Josh Powell walked the hallways of Pierce College Puyallup in 1996, when the Gaspard and Brouillet buildings were all that constituted the young campus. Nearly 16 years later, mystery surrounds Powell’s alleged murder suicide of himself and his two young boys on Feb. 5 in Graham.
“We, at Pierce College are truly saddened by the tragedy in our community and the loss of these two young boys,” Chancellor Michele Johnson said. “Many students cross the path of community colleges, and Pierce College is no different. We try every day to instill core abilities, including responsibility, in all of our students.
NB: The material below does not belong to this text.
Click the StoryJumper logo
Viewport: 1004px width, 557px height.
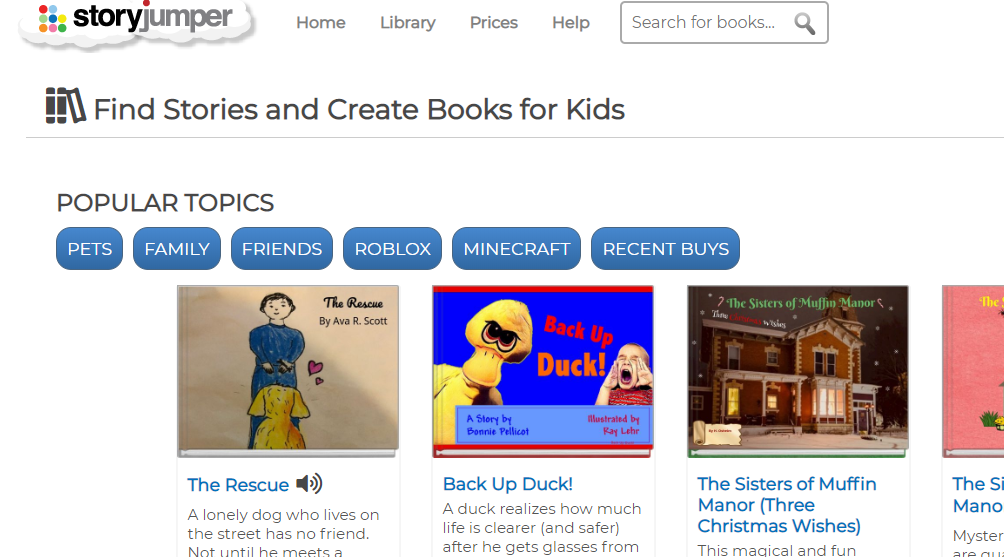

Unfortunately, there are students who have issues beyond our scope.”
Powell claimed on his real estate website he received some of the highest honors available during his Pierce College career, including Phi Theta Kappa membership and graduating Magna Cum Laude with repeated placement on the president’s list.
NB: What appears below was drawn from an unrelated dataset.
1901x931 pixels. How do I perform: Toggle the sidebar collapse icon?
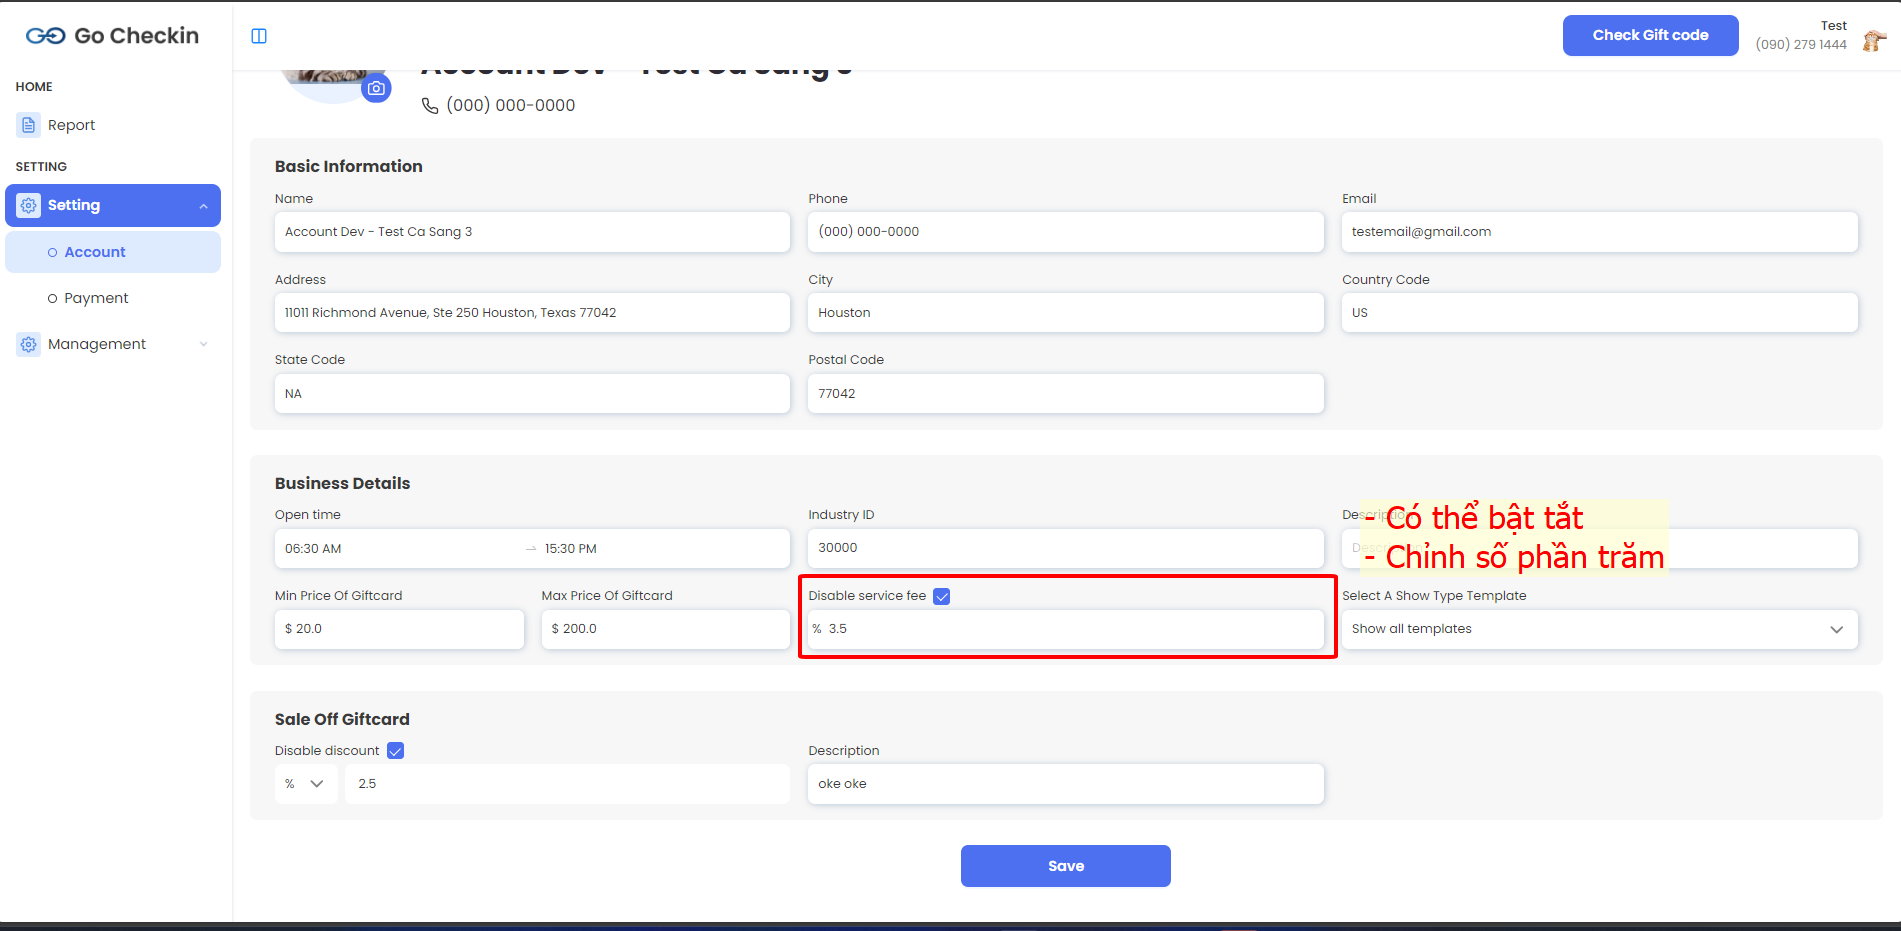[259, 36]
He also claimed he enjoyed people, participated in many social activities such as public speaking, campus politics, drama productions and writing for the campus newspaper.
Whether or not Powell was involved in these activities at Pierce is unverified.
His claims to have received a degree from Eastern Washington University in business administration have been proven false, according to school records at EWU.
He was never a staff reporter for The Puyallup Post, but one issue of The Puyallup Post archives showed that Powell received the Mr. Know-it-All award and was nominated for Mr. Political in the spring 1996 Wacky Awards.
“He (Powell) was a student of mine about 16 years ago. I remember exactly where he sat and a girl who always sat next to him, whether or not that was Susan, I do not know. He was very introverted and had visited my office on several occasions,” said instructor Christopher Vanneson, who’s taught at the college for 22 years.
Powell’s wife, Susan Powell, disappeared in late 2009 and didn’t attend Pierce College with Powell. They met in 2000 at a Church of Jesus Christ of Latter-Day Saints ward in Tacoma. Contrary to Vanneson’s image of the quiet, introverted Powell, math instructor Anthony Granata recalls a more sociable side of Powell.
“Josh was a student of mine in both pre-calculus and Precalculus II, way back in 1996. He participated actively in class discussions and he always sought help when he needed it. He was a terrific student,” Granata said. “I saw no indications of any difficulties in his life, which makes this whole thing all the more tragic.”
Academically, Powell was a good student. It’s unclear, however, if he earned his associate’s degree at Pierce because of FERPA laws that limit access to student’s personal information.
Powell moved to Utah with his wife to work in real estate in 2004, but after his wife’s disappearance, he returned to Washington with his sons.
As far as Powell’s student records are concerned, he attended Pierce and is remembered by a few instructors. The truth behind the disappearance of Powell’s wife or his alleged crimes may never be discovered.
However, the memory of Powell as a Pierce College student will be exactly the same as he left it, according to some who remember him.
“I would never have expected this, but I am not one to judge or condemn him. All I have to say is, may their souls rest in peace,” Vanneson said.